The current Mark III and NGS formats have demonstrated their utility by their continued 
use but both are far from ideal. In particular the former holds much extraneous and redundant 
information while the latter lacks certain data and any flexibility. A new format is required that can 
make use of current computer speed, memory size and disk capacity while retaining and extending 
the desirable features of the current formats. The new format should be self-documenting in terms 
of data history, content and organization. It should be self-contained, not requiring information 
in other locations for data extraction. The self-documentation and self-containment could include 
embedding the relevant data extraction software within the data organization. The format must 
be expandable since new data types and dimensions are sure to arise. Although not as compact as 
binary, the fundamental format should be ASCII or another text type to allow examination and 
access at a primitive level if necessary. 

4. Media 

The media must provide two functions, on one hand active media for easy, efficient routine 
access and on the other passive media for physical security and integrity. For the foreseeable 
future the ready access medium is likely to be magnetic disks attached to computers or networks. 
This medium permits simple extension of the data set as more VLBI data become available and 
has sufficient capacity at low cost to keep the complete data set on line. Periodically the data set 
must be copied to media that can be physically removed and stored. Since the complete VLBI 
data set is not large and is unlikely to grow more rapidly than media capacity, the passive media 
copies will not be physically large or expensive. However, the history of information technology has 
demonstrated that such media evolve continually, sometimes leaving data stranded and unreadable. 
Although optical disks and solid state devices like flash memory may be the passive media for the 
intermediate future, hard copy, perhaps microscopic, might prove to be the most durable and 
secure. More important than the actual passive media are the regular archiving and cataloging of 
the complete data set. 

5. Access 

Easy, efficient access to the VLBI data set for both extension and retrieval is an essential element 
to ensure continuing use and improvement of the analysis results.
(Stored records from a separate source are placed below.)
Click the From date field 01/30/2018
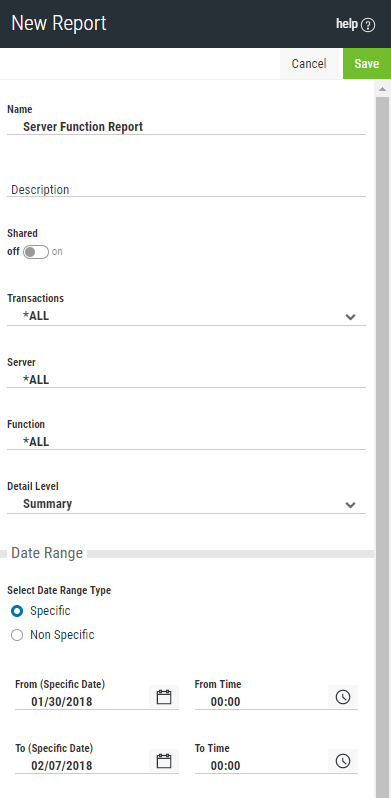Viewport: 391px width, 798px height. coord(81,702)
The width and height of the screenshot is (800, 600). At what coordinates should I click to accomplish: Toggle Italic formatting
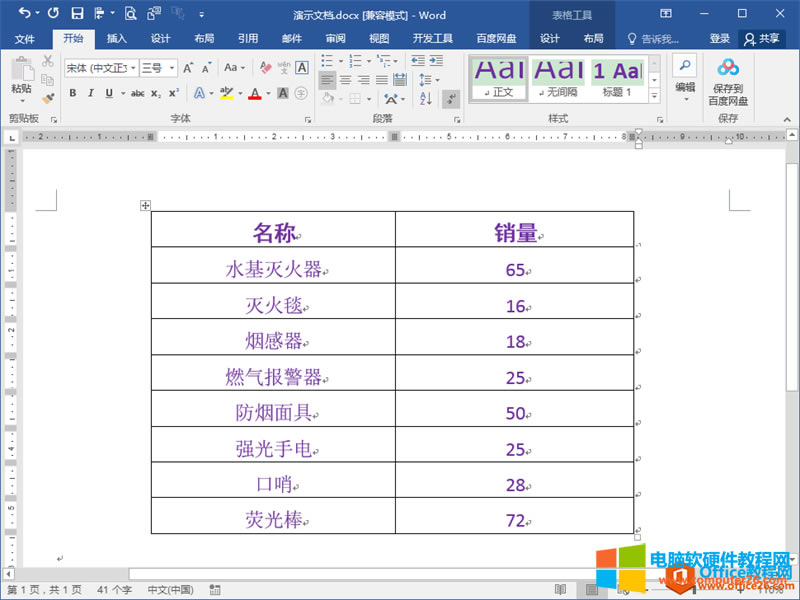click(x=90, y=93)
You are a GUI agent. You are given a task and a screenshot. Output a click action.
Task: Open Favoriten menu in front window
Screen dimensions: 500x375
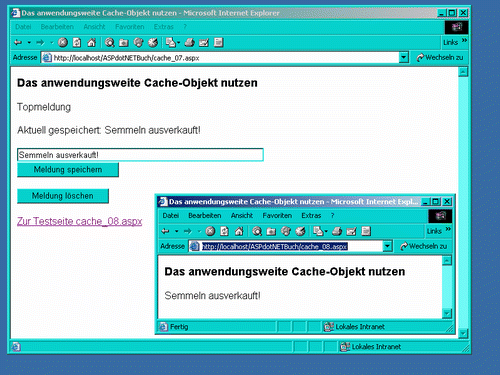(277, 216)
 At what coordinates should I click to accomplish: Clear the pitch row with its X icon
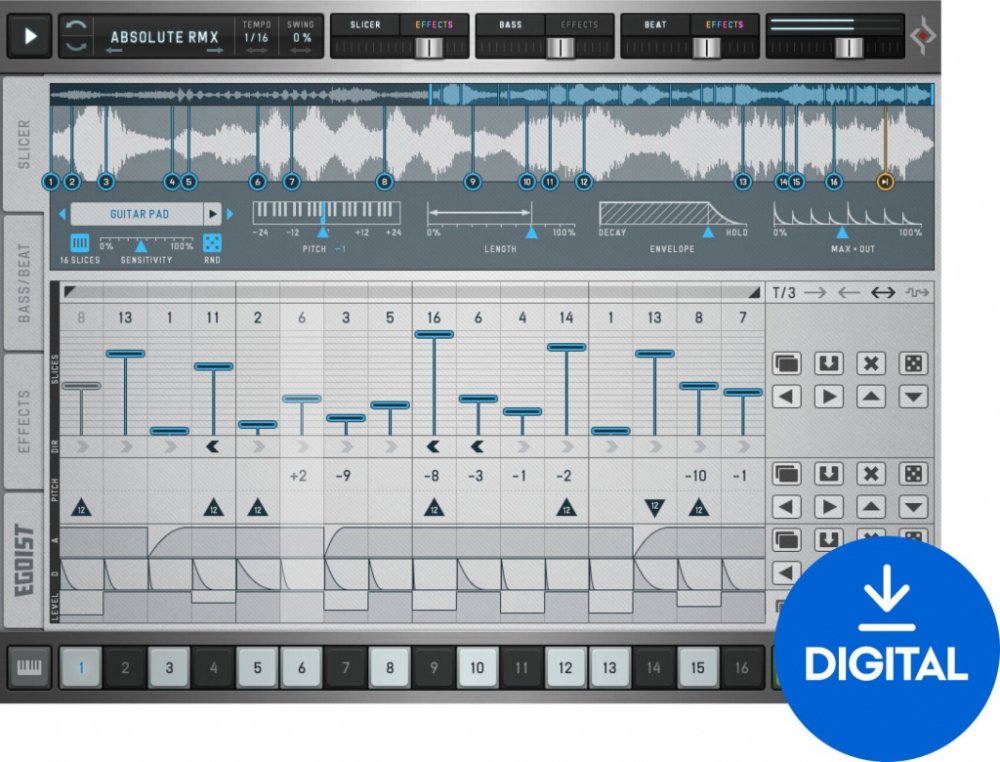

On an everyday basis the data 
should be available via network from multiple, mirrored data repositories to assure fast, reliable 
retrieval. In addition to catalogs of the data holdings, metadatabases with such details as networks 
and sources should be maintained at the data repositories and at other relevant organizations. The 
VLBI data should also be included in larger data aggregations and any integrated space geodetic 
data system such as INDIGO (IERS, 2003).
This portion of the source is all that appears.